Sunday, 30 September 2018 | Pioneer

Culture Lane

‘Nightmarish’ Trump comedy in London

A “nightmarish comedy” about Donald Trump, with characters including the US president, former FBI director James Comey and George W Bush, will have its world premiere at the Almeida theatre in London next year. Shipwreck is written by the US playwright Anne Washburn, who is best known for Mr Burns, a post-apocalyptic epic that revolves around an episode of The Simpsons, and for an adaptation of The Twilight Zone.

The Almeida’s artistic director, Rupert Goold, who will direct Shipwreck, says that “Trump, his family and his immediate inner circle [will be] either on stage or talked about almost incessantly” in the play. Alongside them are fictional liberal characters who are “wrestling with what Trump is, both politically and existentially”. Washburn, said Goold, also wants to understand people who voted for Trump and to give them a voice.

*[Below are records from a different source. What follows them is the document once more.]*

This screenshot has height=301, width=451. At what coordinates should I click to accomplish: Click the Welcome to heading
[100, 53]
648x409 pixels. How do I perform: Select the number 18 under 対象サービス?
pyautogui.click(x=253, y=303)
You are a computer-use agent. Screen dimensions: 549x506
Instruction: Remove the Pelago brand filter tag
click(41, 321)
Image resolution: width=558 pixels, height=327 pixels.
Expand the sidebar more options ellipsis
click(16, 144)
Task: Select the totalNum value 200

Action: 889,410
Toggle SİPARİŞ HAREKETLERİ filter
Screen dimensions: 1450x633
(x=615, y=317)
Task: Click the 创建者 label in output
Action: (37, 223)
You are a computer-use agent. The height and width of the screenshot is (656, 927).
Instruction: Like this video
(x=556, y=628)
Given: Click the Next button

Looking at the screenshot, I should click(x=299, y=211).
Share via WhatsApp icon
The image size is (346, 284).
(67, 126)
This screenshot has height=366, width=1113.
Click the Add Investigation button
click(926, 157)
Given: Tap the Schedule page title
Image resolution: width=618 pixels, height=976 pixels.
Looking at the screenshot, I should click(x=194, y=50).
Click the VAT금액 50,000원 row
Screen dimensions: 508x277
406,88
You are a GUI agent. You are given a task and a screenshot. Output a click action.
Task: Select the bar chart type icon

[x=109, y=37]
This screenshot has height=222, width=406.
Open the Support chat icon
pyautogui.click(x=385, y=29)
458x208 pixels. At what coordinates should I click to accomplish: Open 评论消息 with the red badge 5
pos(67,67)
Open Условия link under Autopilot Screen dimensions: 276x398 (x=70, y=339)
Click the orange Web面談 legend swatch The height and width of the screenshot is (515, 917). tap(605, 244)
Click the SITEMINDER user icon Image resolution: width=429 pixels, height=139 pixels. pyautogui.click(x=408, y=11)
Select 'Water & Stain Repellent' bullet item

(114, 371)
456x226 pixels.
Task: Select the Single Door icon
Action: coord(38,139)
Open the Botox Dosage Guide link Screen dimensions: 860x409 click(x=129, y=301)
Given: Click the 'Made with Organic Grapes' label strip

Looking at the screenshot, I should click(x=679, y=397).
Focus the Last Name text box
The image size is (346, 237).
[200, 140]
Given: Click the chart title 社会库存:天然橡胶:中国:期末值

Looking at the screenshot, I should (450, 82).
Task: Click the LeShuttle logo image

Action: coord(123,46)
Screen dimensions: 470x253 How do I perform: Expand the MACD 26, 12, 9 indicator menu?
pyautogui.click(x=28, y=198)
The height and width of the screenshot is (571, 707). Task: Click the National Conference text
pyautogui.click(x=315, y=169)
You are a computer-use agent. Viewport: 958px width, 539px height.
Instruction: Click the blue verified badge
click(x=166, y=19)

Washburn was partly inspired to write the play by a 2017 production of Julius Caesar at New York’s Public Theater that prompted rightwing protests over its Trump-like Caesar. Goold says Washburn became interested in “the difficulty of pinning down the contemporary political moment” and how playwrights could respond to Trump “when he changes every day in terms of controversy”.

The director thinks that while the unsettling, Kubrick-like comedy is steeped in US current affairs, it also chimes with a global political climate and will resonate for British audiences when it opens next February, one month before Britain is due to leave the European Union.

Rihanna, the new Barbados ambassador

Rihanna has been given an ambassadorial role in her native Barbados. The singer and entrepreneur will promote education, tourism and investment in her home country. Rihanna said she was proud to receive the prestigious title and was looking forward to helping “reimagine Barbados”. As well as her multi-platinum record sales, the 30-year-old singer was hailed for her “significant creative acumen and shrewdness in business” by the Caribbean island’s prime minister, Mia Amor Mottley.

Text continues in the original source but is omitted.